→ **DATASET ENTRIES**
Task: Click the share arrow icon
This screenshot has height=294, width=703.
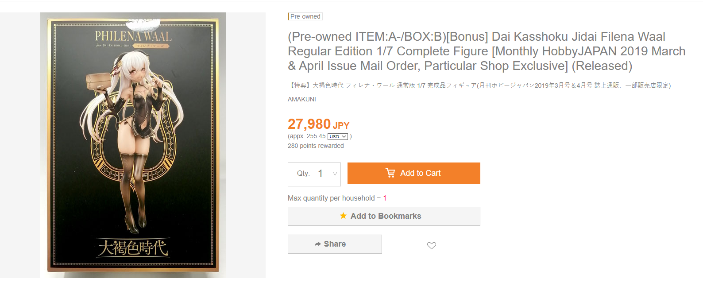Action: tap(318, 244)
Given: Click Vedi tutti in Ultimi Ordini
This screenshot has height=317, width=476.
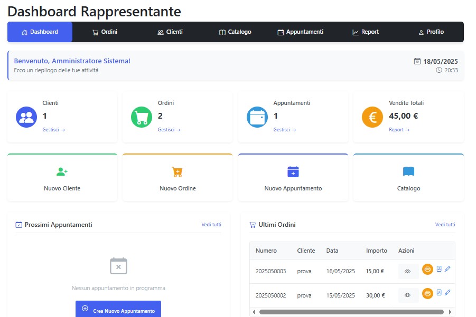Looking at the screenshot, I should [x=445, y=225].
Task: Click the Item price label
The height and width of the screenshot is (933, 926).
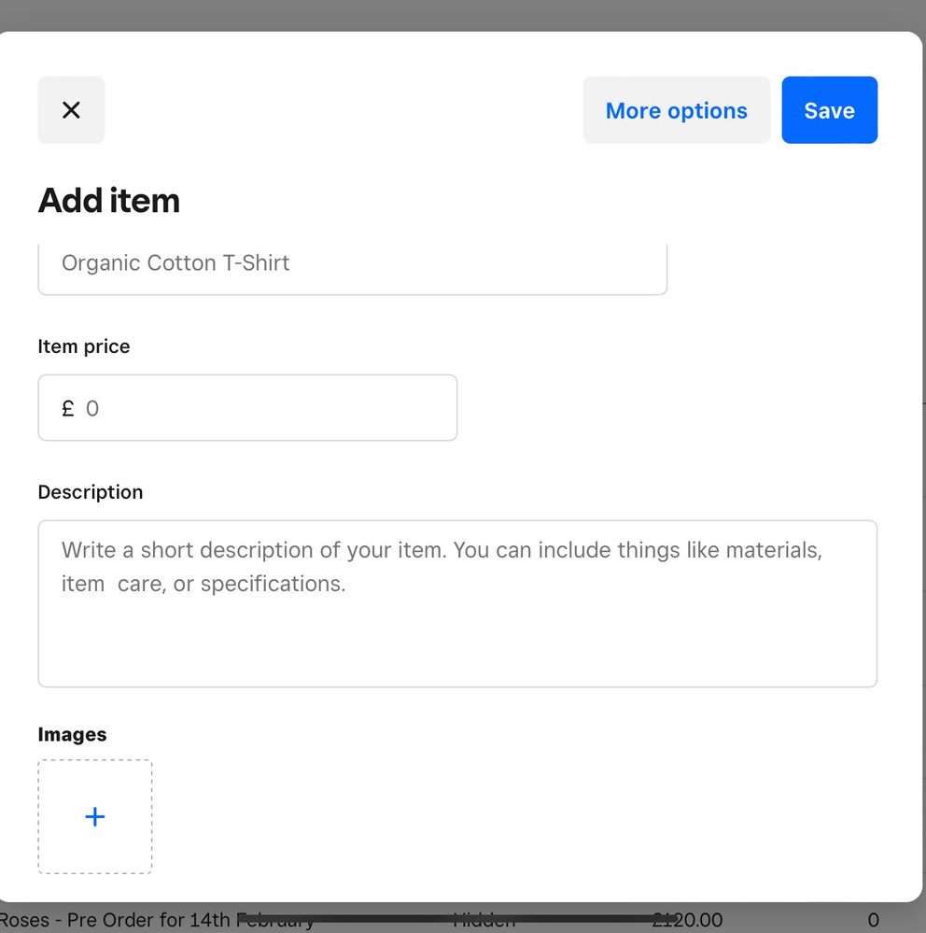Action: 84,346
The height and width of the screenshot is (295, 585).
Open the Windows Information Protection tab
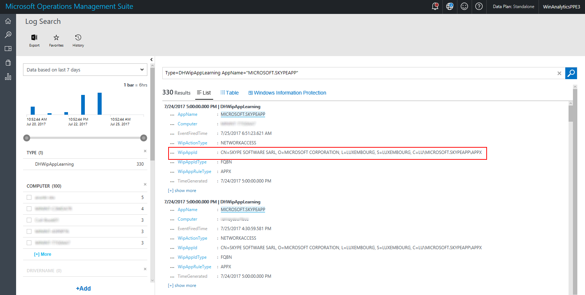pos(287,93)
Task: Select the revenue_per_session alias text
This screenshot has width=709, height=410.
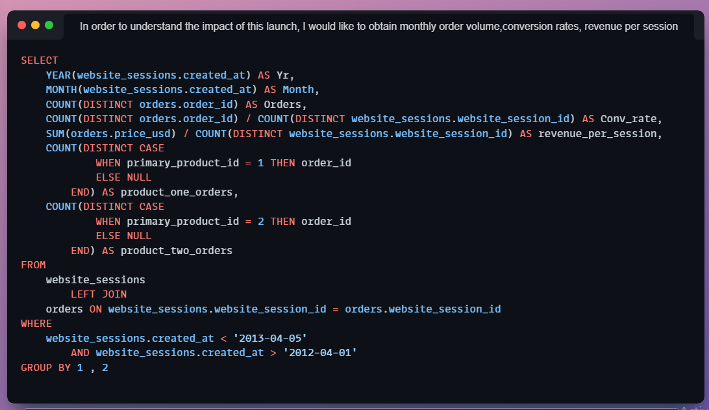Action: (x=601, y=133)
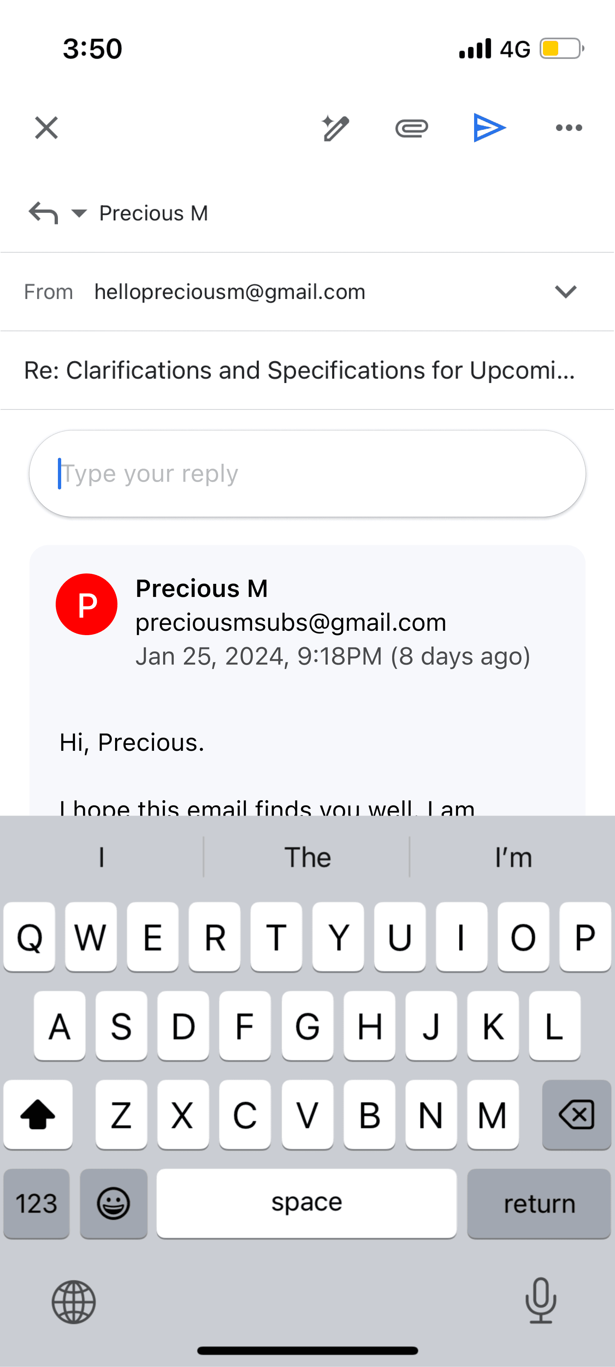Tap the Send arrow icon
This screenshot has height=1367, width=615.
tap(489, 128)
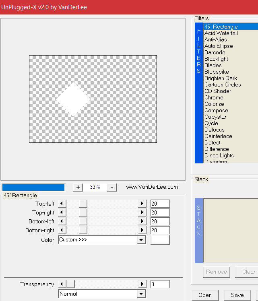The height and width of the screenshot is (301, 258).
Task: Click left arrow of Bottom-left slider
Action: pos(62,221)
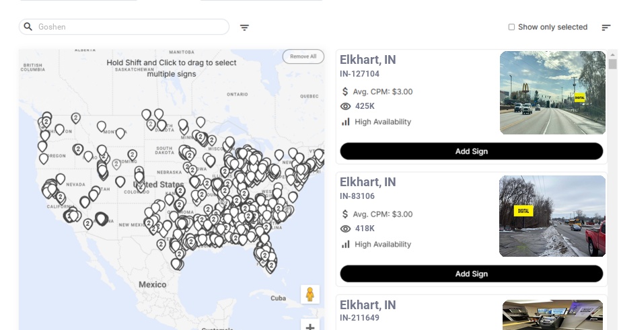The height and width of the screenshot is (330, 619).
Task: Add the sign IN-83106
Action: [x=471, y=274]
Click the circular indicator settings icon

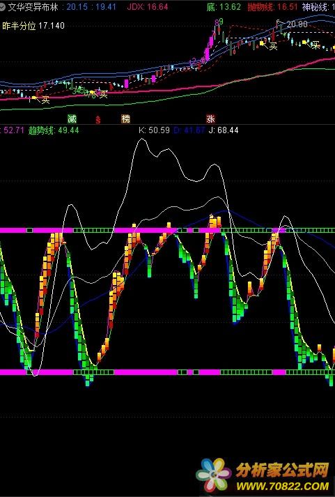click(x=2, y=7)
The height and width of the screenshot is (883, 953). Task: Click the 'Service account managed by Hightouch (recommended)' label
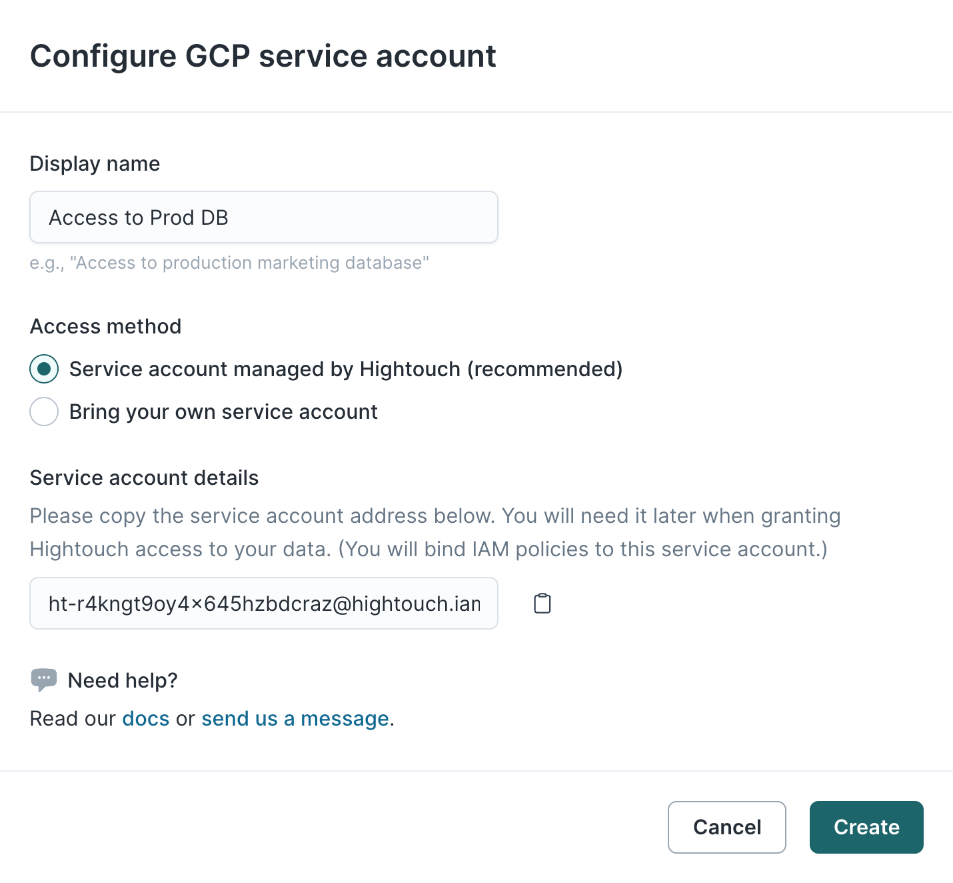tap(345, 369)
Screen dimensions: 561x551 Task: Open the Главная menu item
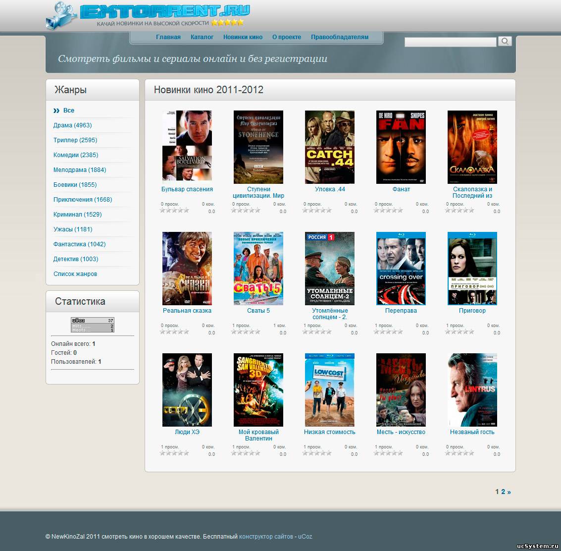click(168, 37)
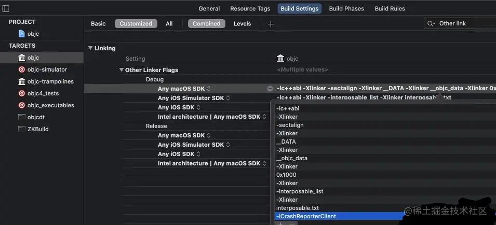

→ **PROMPT**
Each line from the one holding "The height and width of the screenshot is (295, 585)." through the end of the listing is to be output exactly, both ends included, with no other lines and the pictures left out.

→ **FINISHED TASK**
The height and width of the screenshot is (295, 585).
Open the Windows Information Protection tab
pos(287,93)
Task: Select the revenue_per_session alias text
This screenshot has width=709, height=410.
Action: (x=601, y=133)
Tap the Send arrow icon
This screenshot has height=1367, width=615.
tap(489, 128)
The height and width of the screenshot is (301, 258).
Task: Click left arrow of Bottom-left slider
Action: pos(62,221)
The height and width of the screenshot is (330, 619).
Task: Add the sign IN-83106
Action: [x=471, y=274]
Click the circular indicator settings icon

click(x=2, y=7)
The height and width of the screenshot is (883, 953). Task: Click the 'Service account managed by Hightouch (recommended)' label
tap(345, 369)
Screen dimensions: 561x551 Task: Open the Главная menu item
click(168, 37)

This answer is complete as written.